▸ Given passage:
----------

Saturday, June 30

Good enough to eat

A hand-scoop of shower gel, the colour, texture and zingy scent of the lemon squidge from lemon meringue pie.

Friday, June 29

Lucky dip

A plump rosy radish with three mouthfuls of crunch, or a faintly blushing root with a kink.

Thursday, June 28

Breakfast

The blueberries let go of their stalks willingly, nestle in my cupped hand like chicks.

Wednesday, June 27

After torrential rain

Take great gulps: the air is clean, like billowing cotton sheets hung out on a line.

Tuesday, June 26

Faulty mechanism

The clock inside me is running too fast today - I'm losing time.

Monday, June 25

Windy afternoon

The wind strokes the leaves upwards like a careful finger under a lover's chin. The silver undersides shift and shine in a glorious mosaic.

Sunday, June 24

All I need

a single sip of ice-cold water quenching an ordinary thirst

Saturday, June 23

Watching rain from the porch with the door open

Feather-soft sounds, a fresh green smell, the cold brush of air on my cheeks.

Friday, June 22

Start again

I look closer and realise that my healthy crop of radishes is actually a healthy crop of weeds.

Thursday, June 21

Floor manager to employee

'Are you OK, Catherine?'
'Yes, I'm fine.'
'Good.'
'I'm always fine.'
She doesn't sound fine.

Tuesday, June 19

Wooden beam above the window

How old is this wood? It holds a clutch of nails, dark brown and bent over, woodworm holes, knots, ancient reverberations of the voices of those who've lived here, time, sunshine, and healed-over scratches on the bark where a sweetheart wrote two names.

----------

▸ Stated task A: In the journal, turn the paragraph beginning "How old is this wood?" into a short bulleted list of what the beam holds.

▸ Pointing records for text and elements:
----------

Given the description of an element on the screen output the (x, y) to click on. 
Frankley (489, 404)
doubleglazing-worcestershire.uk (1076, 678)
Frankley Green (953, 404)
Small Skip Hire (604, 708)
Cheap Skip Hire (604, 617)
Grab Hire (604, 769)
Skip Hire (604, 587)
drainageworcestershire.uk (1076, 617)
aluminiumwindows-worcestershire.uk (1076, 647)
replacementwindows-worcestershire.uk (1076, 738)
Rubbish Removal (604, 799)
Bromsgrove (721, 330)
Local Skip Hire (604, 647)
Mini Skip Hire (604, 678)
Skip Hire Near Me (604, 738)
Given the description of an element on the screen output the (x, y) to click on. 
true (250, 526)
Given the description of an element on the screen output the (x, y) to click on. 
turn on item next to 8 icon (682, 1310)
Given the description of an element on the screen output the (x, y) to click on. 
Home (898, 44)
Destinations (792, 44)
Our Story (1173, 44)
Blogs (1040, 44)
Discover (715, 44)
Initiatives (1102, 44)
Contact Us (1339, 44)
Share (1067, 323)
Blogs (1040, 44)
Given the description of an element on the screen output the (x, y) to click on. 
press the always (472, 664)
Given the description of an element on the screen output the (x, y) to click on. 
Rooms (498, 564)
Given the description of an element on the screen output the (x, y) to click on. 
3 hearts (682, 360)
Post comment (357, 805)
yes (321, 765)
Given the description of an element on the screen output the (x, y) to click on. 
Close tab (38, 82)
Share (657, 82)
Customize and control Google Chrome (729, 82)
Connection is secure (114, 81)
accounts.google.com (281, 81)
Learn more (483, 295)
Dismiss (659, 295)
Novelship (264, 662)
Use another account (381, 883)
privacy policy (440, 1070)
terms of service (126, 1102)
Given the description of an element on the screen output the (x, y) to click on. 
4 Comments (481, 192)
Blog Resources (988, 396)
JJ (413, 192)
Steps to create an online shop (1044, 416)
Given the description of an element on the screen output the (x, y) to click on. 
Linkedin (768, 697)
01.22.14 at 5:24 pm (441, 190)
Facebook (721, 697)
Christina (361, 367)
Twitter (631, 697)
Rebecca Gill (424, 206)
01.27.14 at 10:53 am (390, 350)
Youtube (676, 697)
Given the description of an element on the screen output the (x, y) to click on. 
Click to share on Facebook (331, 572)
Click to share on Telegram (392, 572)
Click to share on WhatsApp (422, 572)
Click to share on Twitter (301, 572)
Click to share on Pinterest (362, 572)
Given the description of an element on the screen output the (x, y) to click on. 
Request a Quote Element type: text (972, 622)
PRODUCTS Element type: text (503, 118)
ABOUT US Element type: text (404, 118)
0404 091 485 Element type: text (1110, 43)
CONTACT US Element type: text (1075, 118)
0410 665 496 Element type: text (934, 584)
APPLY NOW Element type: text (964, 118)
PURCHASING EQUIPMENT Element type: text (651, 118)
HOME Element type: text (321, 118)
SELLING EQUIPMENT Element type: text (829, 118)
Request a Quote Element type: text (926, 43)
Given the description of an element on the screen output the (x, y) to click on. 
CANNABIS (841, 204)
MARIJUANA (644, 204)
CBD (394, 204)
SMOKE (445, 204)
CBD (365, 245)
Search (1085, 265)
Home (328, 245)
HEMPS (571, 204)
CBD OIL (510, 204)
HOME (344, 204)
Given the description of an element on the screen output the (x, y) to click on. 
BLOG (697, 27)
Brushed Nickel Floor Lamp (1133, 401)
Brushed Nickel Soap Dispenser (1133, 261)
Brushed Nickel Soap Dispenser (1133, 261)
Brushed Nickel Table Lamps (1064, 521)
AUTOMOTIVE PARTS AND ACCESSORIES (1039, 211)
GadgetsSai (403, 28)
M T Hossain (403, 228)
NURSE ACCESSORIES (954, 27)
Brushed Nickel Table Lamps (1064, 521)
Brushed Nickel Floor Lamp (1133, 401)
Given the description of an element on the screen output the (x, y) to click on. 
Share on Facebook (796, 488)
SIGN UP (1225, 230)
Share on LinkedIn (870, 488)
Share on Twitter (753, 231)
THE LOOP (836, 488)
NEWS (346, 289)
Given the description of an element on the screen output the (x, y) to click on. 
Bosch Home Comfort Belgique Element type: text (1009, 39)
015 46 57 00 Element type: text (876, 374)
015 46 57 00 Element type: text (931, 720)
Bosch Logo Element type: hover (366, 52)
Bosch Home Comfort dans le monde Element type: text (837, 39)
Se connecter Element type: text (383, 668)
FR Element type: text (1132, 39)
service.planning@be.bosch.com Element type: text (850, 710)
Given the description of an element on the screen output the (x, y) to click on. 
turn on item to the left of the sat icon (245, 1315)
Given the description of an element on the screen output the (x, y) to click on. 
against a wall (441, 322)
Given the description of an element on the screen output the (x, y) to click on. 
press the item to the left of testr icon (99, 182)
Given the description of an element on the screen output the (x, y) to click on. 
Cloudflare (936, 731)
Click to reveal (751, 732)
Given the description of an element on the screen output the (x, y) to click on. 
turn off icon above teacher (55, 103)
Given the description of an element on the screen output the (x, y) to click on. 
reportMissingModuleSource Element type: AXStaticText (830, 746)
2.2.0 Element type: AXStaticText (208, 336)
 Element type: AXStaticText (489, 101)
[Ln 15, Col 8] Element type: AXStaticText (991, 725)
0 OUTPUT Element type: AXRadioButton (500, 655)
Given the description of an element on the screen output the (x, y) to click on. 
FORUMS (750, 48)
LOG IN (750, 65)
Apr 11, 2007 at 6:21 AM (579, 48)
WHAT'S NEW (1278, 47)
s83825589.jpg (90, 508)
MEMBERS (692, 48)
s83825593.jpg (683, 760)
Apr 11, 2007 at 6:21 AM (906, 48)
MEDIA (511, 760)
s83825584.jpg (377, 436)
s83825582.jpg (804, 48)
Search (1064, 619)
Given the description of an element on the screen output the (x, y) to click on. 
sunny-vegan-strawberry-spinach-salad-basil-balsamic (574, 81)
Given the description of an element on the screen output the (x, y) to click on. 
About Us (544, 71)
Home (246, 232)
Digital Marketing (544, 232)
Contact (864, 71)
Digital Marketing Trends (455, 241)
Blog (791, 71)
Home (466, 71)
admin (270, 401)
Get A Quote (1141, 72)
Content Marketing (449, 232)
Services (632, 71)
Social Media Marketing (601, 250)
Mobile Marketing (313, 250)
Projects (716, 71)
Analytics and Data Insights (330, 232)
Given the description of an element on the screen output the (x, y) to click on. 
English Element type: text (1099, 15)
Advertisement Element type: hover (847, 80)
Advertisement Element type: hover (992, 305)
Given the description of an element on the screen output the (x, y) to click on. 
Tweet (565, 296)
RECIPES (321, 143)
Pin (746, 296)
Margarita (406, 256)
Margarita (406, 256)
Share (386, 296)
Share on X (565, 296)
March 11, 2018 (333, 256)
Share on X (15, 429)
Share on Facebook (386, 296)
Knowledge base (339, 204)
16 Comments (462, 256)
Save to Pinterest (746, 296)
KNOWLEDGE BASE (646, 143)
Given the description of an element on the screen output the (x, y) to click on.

----------

▸ Stated task B: Reproduce the listing word for word, from its first line to the line with "Rooms (498, 564)", both included.

▸ Exercise response A:
The wooden beam above the window holds:
- a clutch of nails, dark brown and bent over
- woodworm holes
- knots
- ancient reverberations of the voices of those who've lived there
- time and sunshine
- healed-over scratches on the bark where a sweetheart wrote two names

▸ Exercise response B:
Given the description of an element on the screen output the (x, y) to click on. 
Frankley (489, 404)
doubleglazing-worcestershire.uk (1076, 678)
Frankley Green (953, 404)
Small Skip Hire (604, 708)
Cheap Skip Hire (604, 617)
Grab Hire (604, 769)
Skip Hire (604, 587)
drainageworcestershire.uk (1076, 617)
aluminiumwindows-worcestershire.uk (1076, 647)
replacementwindows-worcestershire.uk (1076, 738)
Rubbish Removal (604, 799)
Bromsgrove (721, 330)
Local Skip Hire (604, 647)
Mini Skip Hire (604, 678)
Skip Hire Near Me (604, 738)
Given the description of an element on the screen output the (x, y) to click on. 
true (250, 526)
Given the description of an element on the screen output the (x, y) to click on. 
turn on item next to 8 icon (682, 1310)
Given the description of an element on the screen output the (x, y) to click on. 
Home (898, 44)
Destinations (792, 44)
Our Story (1173, 44)
Blogs (1040, 44)
Discover (715, 44)
Initiatives (1102, 44)
Contact Us (1339, 44)
Share (1067, 323)
Blogs (1040, 44)
Given the description of an element on the screen output the (x, y) to click on. 
press the always (472, 664)
Given the description of an element on the screen output the (x, y) to click on. 
Rooms (498, 564)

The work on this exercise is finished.